A modern-day Marie Antoinette might not be judged so harshly.  As far as I can tell from my vantage point at the food bank, the poor can have all the cake they want.

3 thoughts on “Let Them Eat Cake

  1. Do I sense an improvement in your mood, Alex?

    I like bagels. Particularly Panera’s jalapeno and cheddar, and their sesame bagels. Tuesdays my local Panera has a half-price sale on a baker’s dozen, but Panera must be a bit more enlightened than Au Bon Pain, because no matter how early I got there, they’d be sold out of my favorites. So I asked what time they opened and was told 6:00 a.m. I then asked, “What time to I have to get here before all the good bagels are sold out?” The professionally (manditorily) cheerful young team member behind the counter simply repeated, “6:00 a.m.”

    Okay, my usual routine is to stay up most of the night online and sleep in the daytime. But I wanted those bagels. So Monday night I went to sleep earlier than usual, about 2:30 a.m., and I drank a full glass of milk before going to bed to ensure that I’d wake up in time. I was the first one at Panera when they opened, got my choice of bagels, went home, put most of them in the freezer, a couple in the fridge, left one out for later, and went back to bed.

    I had noticed that the places that give away food are always heavy on cakes and breads, but light on everything else. I’d thought it was because there has to be some way to use up all the high-fructose corn syrup that seems to be in everything that isn’t organic. I guess they also have to find a use for all the GMO wheat.

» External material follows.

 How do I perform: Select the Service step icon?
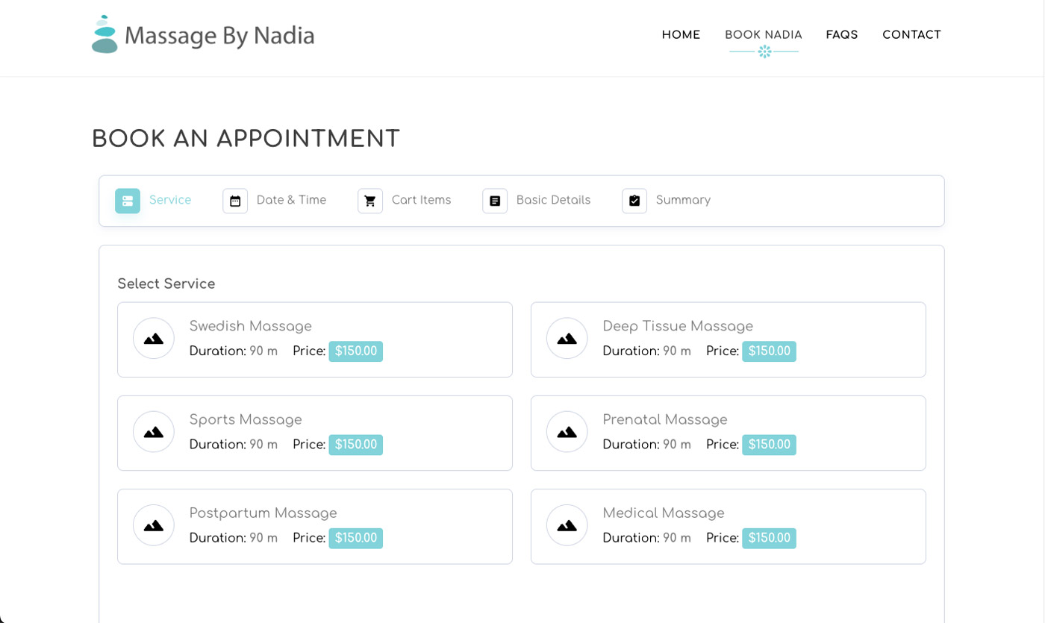127,201
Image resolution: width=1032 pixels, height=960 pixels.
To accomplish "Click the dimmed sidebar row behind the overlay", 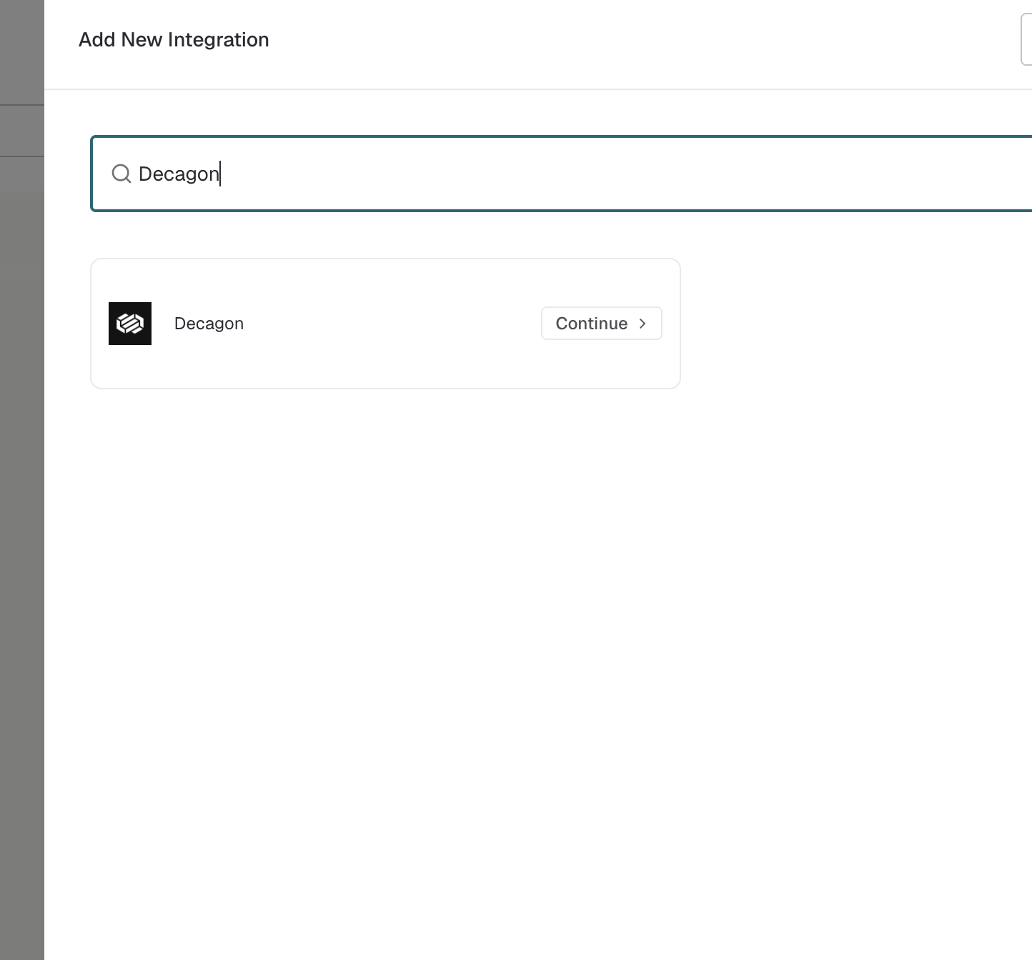I will click(x=22, y=131).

    These days I’m lucky enough to be able to buy mostly organic foods, but I still have a heavy carb habit and I make exceptions for Panera bagels and a few other things. But I have a neighbor with diabetes and she often eats wherever there are free or subsidized meals for seniors, and of course what they serve her is usually the worst kinds of things she could eat. She knows they’re bad for her, but since they’re free or almost free, she can’t resist.

    With the recent cuts in foodstamps, a lot more people will be eating cake. And the US healthcare industry isn’t going to be much help to them when they develop obesity, diabetes, heart disease, or any of the other consequences of eating too much cake.

    Most likely all the excess cake and bread will be dumped into the ocean and poison our radioactive fishes.

    Shit’s fucked up and bullshit, but glad you’re hanging in there, Alex. One day you might just wake up with the way to change things.